What it is:
How it works/Example:
When an investor sends an order to his or her broker, that trade information is sent to a clearinghouse (for example, the National Securities Clearing Corporation). The clearinghouse processes and records the trade, and then issues a report to the broker/dealers involved that includes their net securities positions and the money to be settled among the parties.
The NSCC forwards settlement instructions to the Depository Trust & Clearing Corporation (DTCC), asking it to electronically transfers the ownership of the securities from the selling broker's account to the buying broker's account. The DTCC also transfers funds from the buying broker's bank account to the selling broker's bank account.
The brokerages then adjust their clients' accounts accordingly. The process is similar for institutional investors. For most stock trades, this takes three business days to occur. For option trades, fund settlement usually takes one business day.

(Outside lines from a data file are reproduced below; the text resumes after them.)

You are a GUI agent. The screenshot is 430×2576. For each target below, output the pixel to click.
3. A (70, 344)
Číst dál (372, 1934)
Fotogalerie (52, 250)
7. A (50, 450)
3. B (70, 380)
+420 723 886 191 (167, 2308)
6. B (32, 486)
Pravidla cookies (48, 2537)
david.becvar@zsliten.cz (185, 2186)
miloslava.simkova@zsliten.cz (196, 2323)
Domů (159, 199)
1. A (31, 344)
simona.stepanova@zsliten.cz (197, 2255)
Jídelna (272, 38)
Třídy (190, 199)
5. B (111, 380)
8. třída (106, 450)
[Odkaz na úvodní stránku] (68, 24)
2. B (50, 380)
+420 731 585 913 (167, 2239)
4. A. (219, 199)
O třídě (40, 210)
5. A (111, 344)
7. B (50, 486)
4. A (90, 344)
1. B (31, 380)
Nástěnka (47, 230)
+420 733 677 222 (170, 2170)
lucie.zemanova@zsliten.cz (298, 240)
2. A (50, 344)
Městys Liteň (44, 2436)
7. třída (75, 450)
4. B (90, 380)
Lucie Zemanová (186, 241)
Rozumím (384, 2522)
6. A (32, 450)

Funds settlement also occurs for dividend payments. Foreign markets may have different settlement procedures or times to completion.
Why it matters:
Funds settlement is an important "back-office" function, and the faster it occurs, the more it reduces market risk by ensuring that trades are executed properly. Fast funds settlement also increases investor confidence in the markets by ensuring that their trades are completed on time and that they won't lose their funds to bankrupt brokerage firms or intermediaries. It also requires participants to have the money in their accounts as their trades are made (or arrange for credit before the trade is placed).